Infections leading to rhabdomyolysis are bacterial, viral, fungal and protozoan infections. Viruses inducing rhabdomyolysis include respiratory viruses such as influenza A and B and parainfluenza viruses [6]. The diagnosis of rhabdomyolysis is both clinical and biological by the triad: Myalgia—myoglobinuria (dark colored urine) and weakness, knowing that the percentage of patients who present classic symptoms is estimated at less than 10%. Concerning biology, the CPK is the most sensitive laboratory test to evaluate muscle damage; there is no correlation between the elevation of CPK and the severity of muscle damage or renal failure. In general, muscle damage is observed from a level of CPK higher than 5000 U/L [7].

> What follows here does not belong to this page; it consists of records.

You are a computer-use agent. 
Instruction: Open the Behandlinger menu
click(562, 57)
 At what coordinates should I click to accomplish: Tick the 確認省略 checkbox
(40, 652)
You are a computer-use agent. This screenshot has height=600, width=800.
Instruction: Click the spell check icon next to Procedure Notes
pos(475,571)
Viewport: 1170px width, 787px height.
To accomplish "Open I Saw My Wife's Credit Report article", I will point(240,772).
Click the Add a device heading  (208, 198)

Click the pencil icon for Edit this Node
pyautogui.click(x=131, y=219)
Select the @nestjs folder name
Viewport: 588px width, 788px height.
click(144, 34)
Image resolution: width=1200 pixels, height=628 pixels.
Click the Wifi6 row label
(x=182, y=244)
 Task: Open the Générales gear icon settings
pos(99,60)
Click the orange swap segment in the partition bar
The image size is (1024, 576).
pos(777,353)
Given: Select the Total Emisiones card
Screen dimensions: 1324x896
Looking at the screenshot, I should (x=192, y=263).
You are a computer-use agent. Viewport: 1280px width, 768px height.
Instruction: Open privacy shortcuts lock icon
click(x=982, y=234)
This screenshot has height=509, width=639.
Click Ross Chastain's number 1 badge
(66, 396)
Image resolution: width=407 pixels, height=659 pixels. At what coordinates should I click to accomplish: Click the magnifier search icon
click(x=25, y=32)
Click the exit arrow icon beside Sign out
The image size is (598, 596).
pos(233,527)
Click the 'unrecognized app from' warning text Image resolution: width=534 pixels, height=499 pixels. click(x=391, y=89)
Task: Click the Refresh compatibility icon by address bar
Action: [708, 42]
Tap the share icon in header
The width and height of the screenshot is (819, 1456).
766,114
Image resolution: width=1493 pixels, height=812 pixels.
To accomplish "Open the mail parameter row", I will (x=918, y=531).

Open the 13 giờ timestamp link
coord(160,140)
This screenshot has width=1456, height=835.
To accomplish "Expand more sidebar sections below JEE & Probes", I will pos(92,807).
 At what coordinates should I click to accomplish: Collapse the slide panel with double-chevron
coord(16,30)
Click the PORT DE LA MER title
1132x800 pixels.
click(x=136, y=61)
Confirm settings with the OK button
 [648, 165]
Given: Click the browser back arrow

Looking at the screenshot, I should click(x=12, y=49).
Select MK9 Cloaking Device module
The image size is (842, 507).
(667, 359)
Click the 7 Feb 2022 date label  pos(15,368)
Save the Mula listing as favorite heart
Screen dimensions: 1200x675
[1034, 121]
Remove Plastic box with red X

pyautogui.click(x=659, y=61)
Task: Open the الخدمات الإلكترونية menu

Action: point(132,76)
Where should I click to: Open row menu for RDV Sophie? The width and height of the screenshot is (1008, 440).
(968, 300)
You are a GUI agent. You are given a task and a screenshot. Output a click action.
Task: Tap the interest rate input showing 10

Some reports have described rhabdomyolysis as a complication COVID-19. The exact mechanism of rhabdomyolysis in COVID-19 is not yet known, but there are several possible mechanisms. The first hypothesis is muscle necrosis secondary to direct viral invasion of myocytes. The second could be a direct effect of cytokines and other immunological factors following the inflammatory response of the host. Some authors also propose tissue hypoxia [6, 8].
Early diagnosis of this complication is essential to initiate prompt and adequate management to avoid renal injury. Current recommendations for COVID-19 are a conservative fluid management strategy in to preserve gas exchange [9]. Therefore, measuring myoglobin in patients with severe forms of SARS-CoV-2 could change therapeutics.
CONCLUSION
Several cases of rhabdomyolysis have been described in patients with Covid-19. Further studies to explain the pathophysiological mechanisms of this disease seem essential to understand the mechanism and to optimize the treatment.
FUNDING
This research did not receive any specific grant from funding agencies in the public, commercial or not-for-profit sectors.
CONFLICT OF INTEREST STATEMENT
They have no conflicts of interest for this report.
ETHICAL APPROVAL
The ethical committee approval was not required given the article type (case report).
CONSENT
Written informed consent was obtained from the patient for publication of this case report.